# Confidence Intervals and Uncertainty Reporting
This document describes how Realizar reports uncertainty in benchmark results and performance claims.
## Confidence Interval Methodology
### Bootstrap Percentile Method
All confidence intervals use the bootstrap percentile method:
1. Draw B bootstrap samples (B = 10,000)
2. Compute statistic for each bootstrap sample
3. Take percentiles [α/2, 1-α/2] for (1-α) CI
```python
# Pseudocode
bootstrap_means = []
for _ in range(10000):
sample = random.choices(data, k=len(data))
bootstrap_means.append(mean(sample))
ci_lower = percentile(bootstrap_means, 2.5)
ci_upper = percentile(bootstrap_means, 97.5)
```
### Why Bootstrap?
- No normality assumption required
- Works for any statistic (mean, median, percentiles)

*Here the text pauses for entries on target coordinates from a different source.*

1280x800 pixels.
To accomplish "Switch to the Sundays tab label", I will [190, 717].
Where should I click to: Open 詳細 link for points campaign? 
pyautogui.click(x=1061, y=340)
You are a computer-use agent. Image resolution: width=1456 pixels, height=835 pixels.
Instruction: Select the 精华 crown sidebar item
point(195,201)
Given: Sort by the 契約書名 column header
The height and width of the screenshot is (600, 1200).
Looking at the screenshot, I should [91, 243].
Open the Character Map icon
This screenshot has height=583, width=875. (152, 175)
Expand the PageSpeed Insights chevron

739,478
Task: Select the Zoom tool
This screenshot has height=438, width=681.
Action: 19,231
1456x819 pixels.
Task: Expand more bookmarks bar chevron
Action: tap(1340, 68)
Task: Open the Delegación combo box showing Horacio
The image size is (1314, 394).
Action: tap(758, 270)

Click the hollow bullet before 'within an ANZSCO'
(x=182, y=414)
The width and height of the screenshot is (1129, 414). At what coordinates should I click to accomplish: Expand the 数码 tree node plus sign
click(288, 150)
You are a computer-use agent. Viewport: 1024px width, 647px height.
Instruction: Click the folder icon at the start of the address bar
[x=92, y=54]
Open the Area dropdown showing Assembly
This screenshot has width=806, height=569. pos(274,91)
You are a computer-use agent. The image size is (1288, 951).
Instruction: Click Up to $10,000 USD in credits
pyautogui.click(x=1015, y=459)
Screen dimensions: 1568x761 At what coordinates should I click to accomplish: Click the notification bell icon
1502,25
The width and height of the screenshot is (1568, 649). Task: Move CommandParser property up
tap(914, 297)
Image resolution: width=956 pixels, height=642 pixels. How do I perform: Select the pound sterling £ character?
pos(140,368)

- Accounts for sample distribution shape
## Reported Statistics
### For Each Benchmark
```
tensor_creation/10 time: [17.887 ns 17.966 ns 18.043 ns]
^ ^ ^
lower mean upper
bound estimate bound
```
| Lower bound | 2.5th percentile of bootstrap distribution |
| Mean estimate | Point estimate |
| Upper bound | 97.5th percentile of bootstrap distribution |
### Additional Statistics
- **Median**: More robust than mean for skewed distributions
- **Std Dev**: Measure of dispersion
- **MAD**: Median Absolute Deviation (robust std dev)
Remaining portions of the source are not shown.